Entrepreneurs over 55 years old get no respect for their business start up skill.
Retirement entrepreneurship start ups are more likely to succeed compared to younger entrepreneurs.
You, the older generation born between 1945 and 1964, couldn’t possibly get it. No way you can grasp the latest social-media culture or modern technology and you don’t have the willpower to beat your younger competitors in the market.
Yet reliable studies on current trends reveal just the opposite.
According to the most recent report from the Kauffman Foundation, Millennials Can’t Keep up With Boomer Entrepreneurs:
The highest rate of successful entrepreneurship in America shifted a few years ago to the Boomer age group when compared to Gen-X (1965 to 1980) and Gen-Y (1981 to 1995).
Adults over 55 are almost two times as likely to build successful startups as those ages 20 to 34.
1. Work Experience by the Tons
Let last half of a a retiree’s career positioned them right in the middle of the period where job security became up for grabs.
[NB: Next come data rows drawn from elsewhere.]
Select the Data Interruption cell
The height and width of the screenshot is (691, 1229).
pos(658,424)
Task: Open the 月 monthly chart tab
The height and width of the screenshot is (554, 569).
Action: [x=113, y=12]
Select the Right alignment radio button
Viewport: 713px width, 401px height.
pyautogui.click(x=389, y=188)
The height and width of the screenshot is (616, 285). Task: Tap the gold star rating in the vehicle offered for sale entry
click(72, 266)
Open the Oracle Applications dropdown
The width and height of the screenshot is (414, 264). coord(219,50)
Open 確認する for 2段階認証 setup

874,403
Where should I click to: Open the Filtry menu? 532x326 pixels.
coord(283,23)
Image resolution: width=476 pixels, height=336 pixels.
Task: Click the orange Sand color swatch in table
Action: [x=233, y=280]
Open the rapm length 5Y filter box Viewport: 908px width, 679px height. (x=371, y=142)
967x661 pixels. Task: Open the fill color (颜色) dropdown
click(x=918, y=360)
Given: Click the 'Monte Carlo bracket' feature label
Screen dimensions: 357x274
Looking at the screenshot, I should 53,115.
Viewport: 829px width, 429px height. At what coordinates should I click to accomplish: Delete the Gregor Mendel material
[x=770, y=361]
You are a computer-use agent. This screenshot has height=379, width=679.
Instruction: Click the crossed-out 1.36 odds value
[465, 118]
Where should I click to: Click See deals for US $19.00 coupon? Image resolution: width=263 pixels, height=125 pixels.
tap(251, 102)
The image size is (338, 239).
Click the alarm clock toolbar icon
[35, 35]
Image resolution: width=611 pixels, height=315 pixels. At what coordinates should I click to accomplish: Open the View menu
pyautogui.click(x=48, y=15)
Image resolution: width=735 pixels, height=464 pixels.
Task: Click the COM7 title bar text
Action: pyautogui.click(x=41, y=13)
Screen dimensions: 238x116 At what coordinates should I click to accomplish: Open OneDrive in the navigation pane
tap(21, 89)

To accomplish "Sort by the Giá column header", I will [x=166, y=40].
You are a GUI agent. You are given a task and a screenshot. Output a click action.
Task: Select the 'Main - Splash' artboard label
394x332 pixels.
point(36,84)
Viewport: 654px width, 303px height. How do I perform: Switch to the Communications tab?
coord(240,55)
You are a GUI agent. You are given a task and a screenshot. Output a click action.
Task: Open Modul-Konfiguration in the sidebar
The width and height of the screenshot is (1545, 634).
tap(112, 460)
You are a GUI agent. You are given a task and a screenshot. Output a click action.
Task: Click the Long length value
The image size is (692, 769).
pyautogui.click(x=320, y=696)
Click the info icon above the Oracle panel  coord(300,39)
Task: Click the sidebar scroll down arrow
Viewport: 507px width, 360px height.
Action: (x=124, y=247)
The ones who had one year of experience multiplied by 10 years on the job haven’t done well.
The ones whose 10 years experience is made up of making every year a new experience are out there in high demand. Those are the ones who will never retire and make great entrepreneurial partners.
2. Increased Emotional Intelligence
The speedy growth and change environment is inherent in a start-up business and as a result needs consistent and steady leadership.
Boomer entrepreneurs have worked through several change management initiatives through the years. They are able to provide their coworkers with the assistance, motivation and inspiration needed to get people focused on the visions and goals of the business.
They have the experience to do this while also juggling the reality that the path to get there will certainly be filled with fear, anxiety and excitement.
3. Supportive co-founder and Executive
Every young entrepreneur can use an experienced partner for credibility with investors, and as a reliable cohort for growth and strategy planning. Often the retiree is more willing to work for equity, and simply convinced to step aside when earnings get to that next threshold.
4. Dependable Talent Management
The long term outcomes of a startup depend strongly on the recruitment of the best talent. Retiree entrepreneurs have discovered through painful experience the artful method of choosing the best people. Having made a couple of bad hires in their time, they know who to bring on and who to pass on – and exactly why. They have as well learned how to get the very best work out of existing talent.
5. Financial Experience and Extra Capital
Most start-ups crash simply because they run out of funds. Retiree entrepreneurs already know the relevance of cash flow and the best way to protect and manage it. They have a more precise picture of what things costs and the length of time required to turn a profit.
Also, many retirees have more savings. It allows them to safely commit capital in their business to provide it with the best fighting chance.
Retirees at times get a reputation for being trapped in their ways. But sometimes, it’s just because those ways work. Let’s continue to make entrepreneurship the most fun thing around.